Ages & Exit Strategies(10 Posts)
Another post got me wondering about this. We talk about the ages of our kids and them being settled for certain stages, but I'm just curious about our ages and how long we plan on living overseas for, what the exit strategy is and where you hope to end up. I guess that will depend if you are on an ex-pat merry go round with your/DP's job.
We're back in the UK but if we don't move again until DCs are through with school I'd be mid 50s. It's not old is it? We're not serial ex-patters. I guess at that point we'd be looking at somewhere we want to settle for the long haul. Has anyone done that at a similar age?
I would say that's a great plan! From what I've seen around me ( not yet experienced myself) it will either revive your intimacy and give you a second youth or break your marriage ( because apart from the kids.....etc....).
I see a great majority of very happy 50-60ies couples, busy social lives, healthy lifestyles, all loved up. Am actually kind of looking forward to that stage
Our exit strategy changes was always get the kids through high school - DH was an expat kid himself, but had to leave Dubai when he was 14. He went straight into 'normal' school where he was bullied mercilessly. The teachers stood by and let it happen as he was ' obviously' lying about wind surfing etc. So we wanted to be sure they were finished high school before we left/leave. Our youngest DD finishes school in 18 months. So far, the plan is get the credit card paid off. If we want to stay on, pay off mortgages while paying for Uni. If we are still here in 5 years, we should've paid off the mortgage and sent them to Uni. But like everything else, it depends on DH not getting bored or laid off. He's only 40, so we could be here long term. He has a pretty rare skill set and degrees mix, so he's pretty sort after.
There are plenty of Expats in their 50s in the Middle East, the only concern is if you go for a new job, the new employer might have trouble getting visas. My DH has been trying to recruit, but the Gov are rejecting anyone over 60, it used to not matter. I think it depends on where you are hoping to go and what the policy is regarding age.
What does your DH do and where have you worked in the past?
Our deadline is DD starting high school. She starts primary next year!
We are in London to save money (probably the only people who claim this!) and work on our careers. DH is doing so well here it's just not sensible to leave. I will be eligible for citizenship in around 18 months so once l have that we'll re-evaluate again.
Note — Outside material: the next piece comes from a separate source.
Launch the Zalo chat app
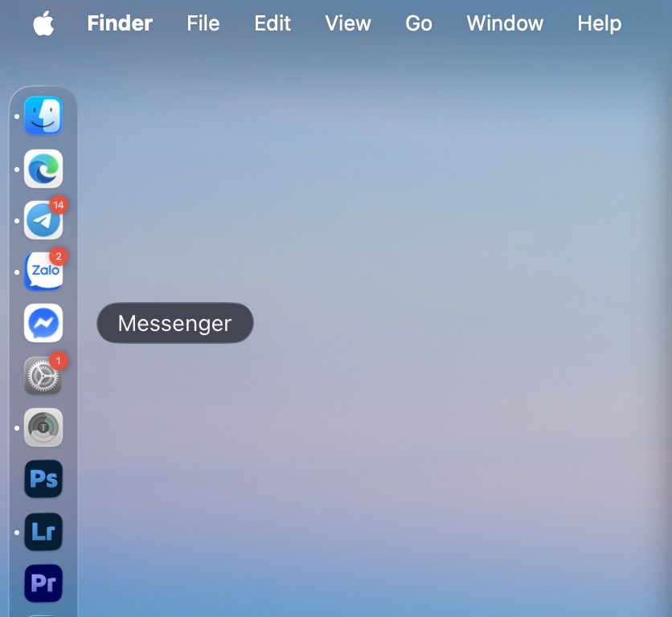The width and height of the screenshot is (672, 617). [x=43, y=272]
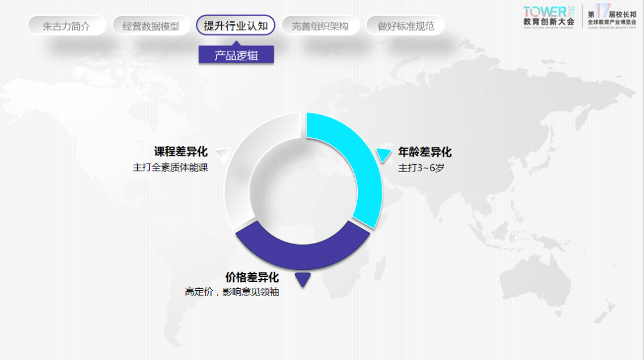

Having DC makes this lifestyle harder but not impossible. I was desperate for an adventure growing up...hopefully DD appreciates it
I think we'll move back to the UK when DS goes to high school
(2022) as there isn't much choice of school here- they're fine but not much to differentiate between them. I think Ds will probably board for secondary but I'd rather that was weekly so it wouldn't work for us to stay here. Once the kids go to Uni we'll probably split our time between 2/3 places as DH and I will be retired by then- I'll be 55 when dd is 18.
We stayed in the ME for DS to complete 6th form. He is now in first year of uni and we are on our way to a new adventure fingers crossed. I'm hugely looking forward to it. Although I have no idea how I will meet people with no school gate scenarios..
Where are you off to isthis and is DS studying in a different country now?
DS is back in the UK, his home country and we will be off to BKK, working across Asia, in April if the offer/paperwork stacks up. We are due to receive the offer this week so finger crossed.
We just agreed that once DS hits 10/11 wherever we are at that point we will stay until DD finishes school (11yrs). It puts the fear into me but I personally want the DC to have their secondary education in the UK. We are currently in California and while it has so much to offer us I feel like we're just so far away not just from the UK but from Europe and frankly the whole world. DS was 3 when we moved and DD newborn, I want them to understand their own heritage and culture and by then I think I'll be more than ready to be back amongst my tribe.
Our problem is DH never wants to leave and his reasons for staying are entirely practical whereas mine are emotional. But wherever we are during that time I can't imagine DD leaving home and us staying put. Obviously a lot hinges on the health of our parents by then (they'd all be around the 70yrs mark) but in my head at least we bugger off somewhere entirely for at least a few years, before our DC have children of their own
We are planning to return in August this year or at the latest Aug 2016 so that DS1 (eldest) can do minimum 1yr primary school then on to secondary. We will be going back to SE London & applications for secondary school have to be made a whole year in advance, not sure if that's just a London thing. The DC's have never lived in the UK so we feel it's kind of now or never. Plus DH & I are ready to go home.